Effective family governance structures needn’t be complex
The structure of the family enterprise is unique: a family, business and ownership system, all linked together by wealth, legal arrangements, employment and emotional bonds. Whatever the size of the business, your family members each come to it with their own attitudes, opinions and objectives.
As the business matures, and the family tree grows, the inter-relationships become more complex. Most family enterprises operate around the concept of a “fair process”, they aspire to create a balance of interests between the needs of the business and the well-being of the family. In essence, governance is the “balance of power” between owners, the wider family and those who manage activities in the family enterprise. Good governance structures encourage families to communicate and work together more effectively and are pivotal to future family business success. Successful families manage not just corporate governance of their business operations but also family governance, laying down rules and guidelines about the family’s roles and responsibilities in their interaction with the business.
Understanding where your family enterprise is today in its development journey is a great starting-point to understanding when more formal frameworks and policies will be key to developing a unified approach to the business within the family.
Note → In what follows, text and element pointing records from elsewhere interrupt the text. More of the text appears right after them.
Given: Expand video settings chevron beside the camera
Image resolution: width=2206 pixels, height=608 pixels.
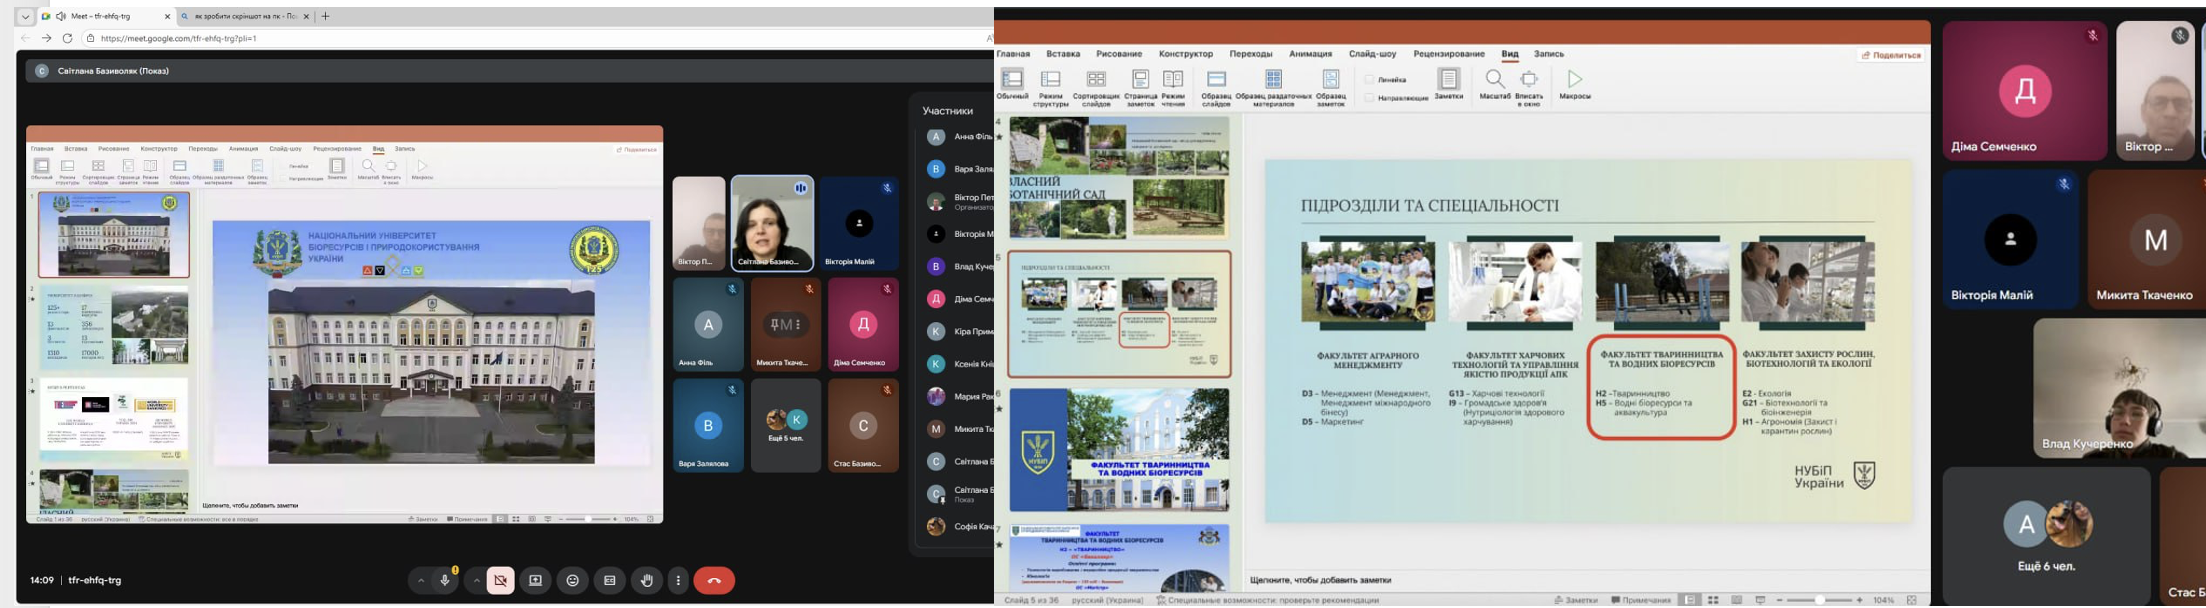Looking at the screenshot, I should click(477, 581).
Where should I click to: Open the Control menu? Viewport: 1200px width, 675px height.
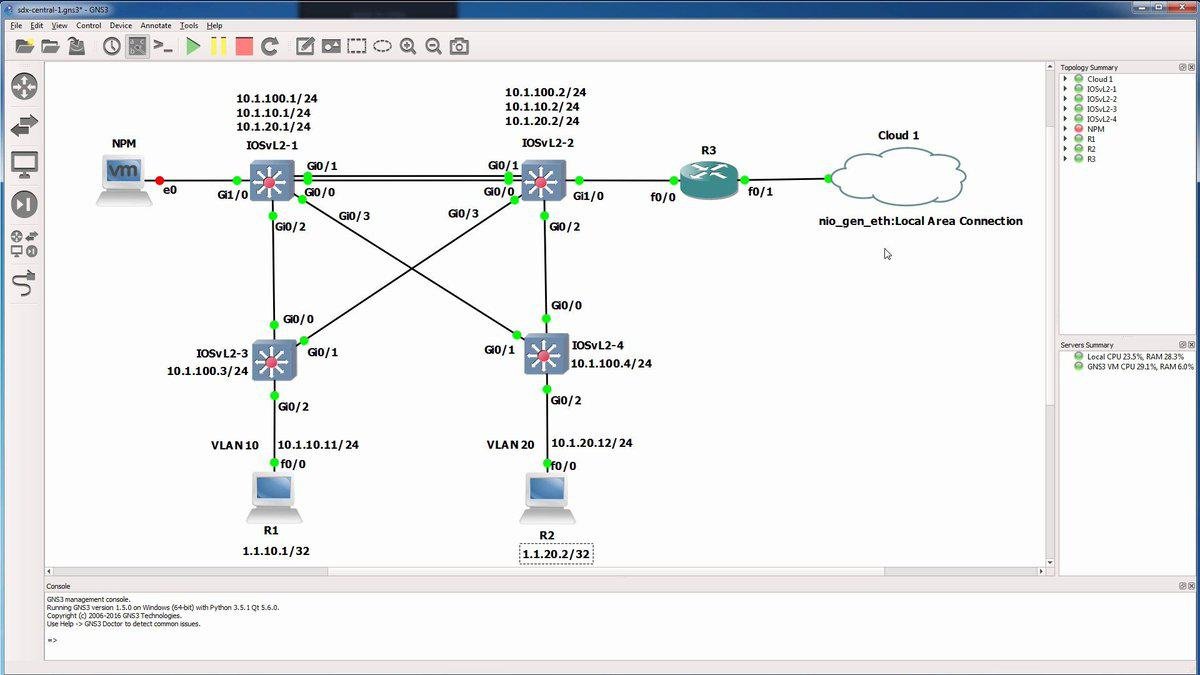[x=88, y=25]
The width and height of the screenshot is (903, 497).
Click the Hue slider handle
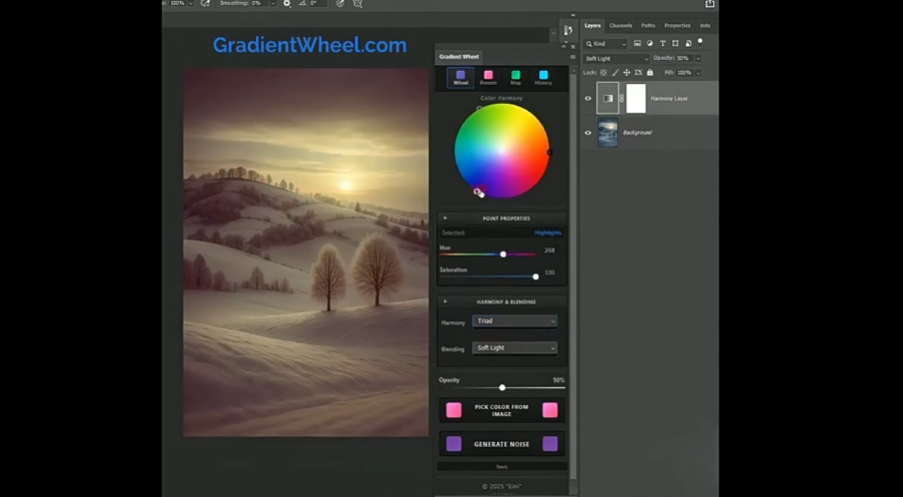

Whilst there is no ideal time to be start, it is much easier to organise governance whilst the family enterprise is young and the family group relatively small.
In the early days of an owner-managed business, a kind of ‘natural’ governance can grow up based on “the way things are done around here”. The danger is that this natural governance is based on unspoken understandings, expectations and assumptions. As time passes and the business evolves, ownership is likely to fragment and assets in the family enterprise will grow and diversify. When this occurs the risk is that the ‘natural’ governance will lead to misunderstandings, mistaken assumptions and unfulfilled expectations – a toxic combination for family run firms! In these situations it is common for family members to blame each other when it is usually a structural issue rather than personalities which are at the root of any conflict.
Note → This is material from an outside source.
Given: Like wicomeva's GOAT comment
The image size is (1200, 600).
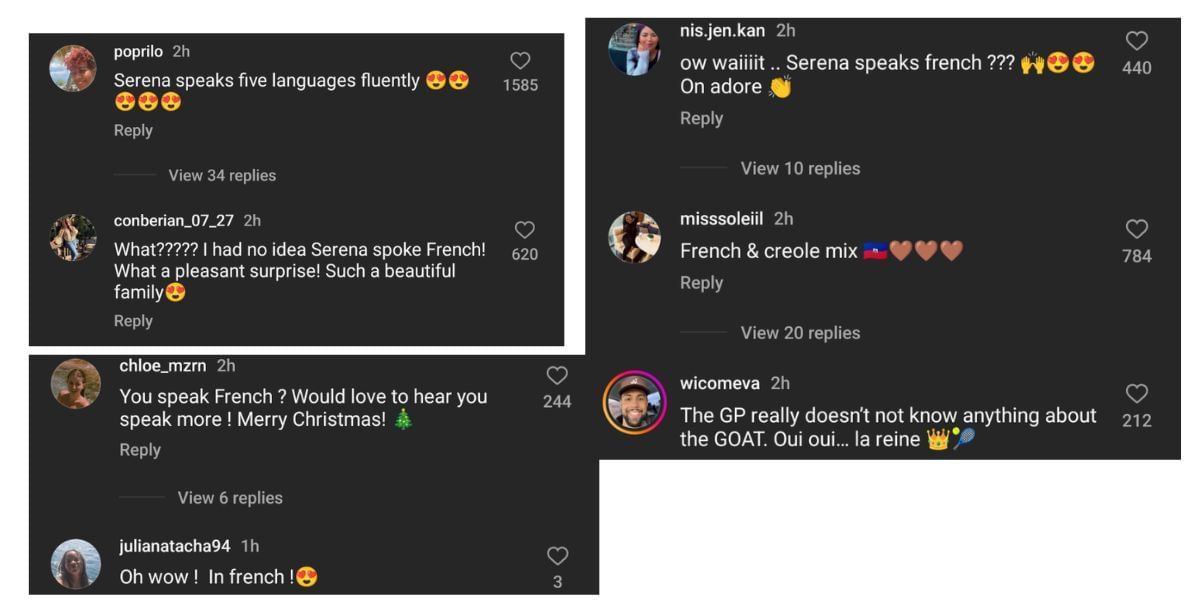Looking at the screenshot, I should (1137, 393).
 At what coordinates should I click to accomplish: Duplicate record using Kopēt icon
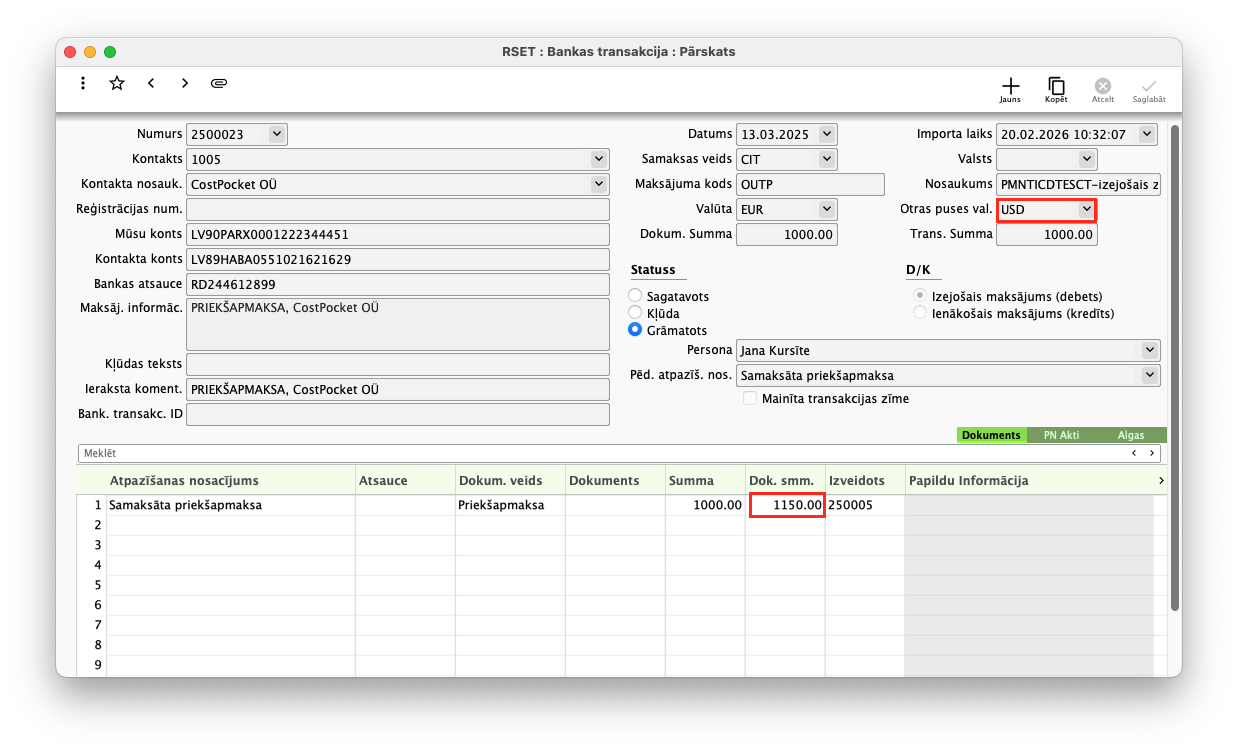click(1056, 89)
Clear governance principles can address these problems but creating them can be uncomfortable! It may mean addressing difficult questions or challenging unspoken assumptions to create your policies. Thinking about and preparing for sensitive issues before they become contentious, means that sensible rules, agreed in a calm and unemotional backdrop, will be available when needed.
To build family governance, many families find it useful to set these policies out in a written document, sometimes referred to as a family charter. This sets out the family’s values and vision for the business and it defines their policies on family employment, ownership and succession.
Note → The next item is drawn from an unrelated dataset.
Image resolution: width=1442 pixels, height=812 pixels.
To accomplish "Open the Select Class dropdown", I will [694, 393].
Although much is written about the need to adopt corporate governance structures, family governance requires a more tailor-made approach. There is no one size fits all, a family governance structure must reflect your unique family history, values and culture together with the degree of your family’s involvement. The frequency of your meetings and the appropriate forum is up to you – they might be annual or more frequent but holding them away from family homes or the business premises is often a good plan.
Allowing plenty of time for discussion is undoubtedly the most important factor, so many families opt for a ‘retreat’ style of meeting. Perhaps the most beneficial element of this style of forum is that it allows the involvement of all generations of family members. Younger generations hear the history, stories, values and vision first hand. You will already be nurturing the future talent pool which is your next generation.